Egyptian security stand guard outside one of the entrances of Tora prison, in Cairo, Aug. 2, 2015. (Photo by AP)

Human Rights Watch has published an 80-page report, detailing the torture of prisoners in Egypt's Scorpion Prison.

The rights group's report said authorities of Aqrab (Arabic for scorpion) maximum security prison in Cairo that houses many political prisoners routinely abuse inmates, sometimes causing death. 

“Scorpion Prison sits at the end of the state’s repressive pipeline, ensuring that political opponents are left with no voice and no hope,” said Joe Stork, deputy Middle East and North Africa director at Human Rights Watch.

The purpose of the prison is to “throw government critics and forget them,” he said.

Major General Ibrahim Abd al-Ghaffar, a former prison warden, revealed back in 2012 during a television interview that the prison was built specially to incarcerate “political prisoners.”

Scorpion supermax prison “was designed so that those who go in, don’t come out again, unless dead,” he said.

Crackdown

The Egyptian government has been engaged in a crackdown on opposition since democratically-elected Mohamed Morsi was ousted in a military coup led by current President Abdel Fattah el-Sisi in July 2013.
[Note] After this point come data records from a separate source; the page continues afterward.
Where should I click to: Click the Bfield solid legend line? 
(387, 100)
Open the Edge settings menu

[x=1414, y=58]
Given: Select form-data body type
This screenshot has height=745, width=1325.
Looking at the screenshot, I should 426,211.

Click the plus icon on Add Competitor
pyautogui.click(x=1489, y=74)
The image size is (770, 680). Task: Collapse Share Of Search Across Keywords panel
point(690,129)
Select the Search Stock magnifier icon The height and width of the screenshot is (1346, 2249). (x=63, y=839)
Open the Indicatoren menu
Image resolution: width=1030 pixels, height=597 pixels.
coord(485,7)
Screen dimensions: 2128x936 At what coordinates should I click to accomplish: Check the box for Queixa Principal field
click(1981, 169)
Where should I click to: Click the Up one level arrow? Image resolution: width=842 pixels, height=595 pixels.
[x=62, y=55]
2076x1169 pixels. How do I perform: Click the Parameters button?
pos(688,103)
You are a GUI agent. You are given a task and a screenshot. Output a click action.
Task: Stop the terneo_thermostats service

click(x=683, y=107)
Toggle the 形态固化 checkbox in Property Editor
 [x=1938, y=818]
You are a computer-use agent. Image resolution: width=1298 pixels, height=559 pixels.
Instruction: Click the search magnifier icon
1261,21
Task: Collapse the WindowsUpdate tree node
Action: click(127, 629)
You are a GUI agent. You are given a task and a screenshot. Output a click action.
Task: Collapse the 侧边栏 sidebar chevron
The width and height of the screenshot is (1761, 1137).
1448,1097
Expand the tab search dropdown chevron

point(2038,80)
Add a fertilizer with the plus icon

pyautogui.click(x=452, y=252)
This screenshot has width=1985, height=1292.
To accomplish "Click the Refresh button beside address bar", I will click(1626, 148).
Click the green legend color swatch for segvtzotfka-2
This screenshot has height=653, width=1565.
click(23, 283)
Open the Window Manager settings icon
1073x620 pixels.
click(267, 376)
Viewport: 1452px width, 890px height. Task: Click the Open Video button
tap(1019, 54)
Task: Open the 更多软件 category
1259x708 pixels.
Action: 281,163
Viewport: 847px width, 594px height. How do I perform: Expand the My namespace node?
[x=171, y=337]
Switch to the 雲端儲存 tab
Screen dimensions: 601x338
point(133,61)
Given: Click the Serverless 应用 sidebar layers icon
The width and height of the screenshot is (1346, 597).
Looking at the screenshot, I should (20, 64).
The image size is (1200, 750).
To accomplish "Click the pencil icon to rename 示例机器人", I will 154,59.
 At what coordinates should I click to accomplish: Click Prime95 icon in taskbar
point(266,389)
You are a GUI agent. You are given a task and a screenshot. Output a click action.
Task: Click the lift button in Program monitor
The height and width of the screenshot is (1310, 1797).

Human Rights Watch gathered information and medical evidence from 20 relatives of inmates held in Scorpion, two lawyers, and one former prisoner, pertaining to the report.

Relatives said authorities prevented prisoners diagnosed with cancer and diabetes from receiving medical treatment and failed to investigate their deaths.

The deaths of at least six Scorpion inmates between May and October 2015 is attributed to the strict ban.

The report said since the months-long visit ban in 2015, authorities have continued to arbitrarily ban inmates from meeting their families or lawyers for weeks or months.

File photo shows former democratically-elected Egyptian President Morsi (Photo by AFP)

Between Morsi’s overthrow in July 2013 and May 2014, Egyptian authorities arrested or charged at least 41,000 people, according to one documented count. About 26,000 more may have been arrested since the beginning of 2015, lawyers and human rights researchers say.

Rights groups say the crackdown has led to the deaths of over 1,400 people.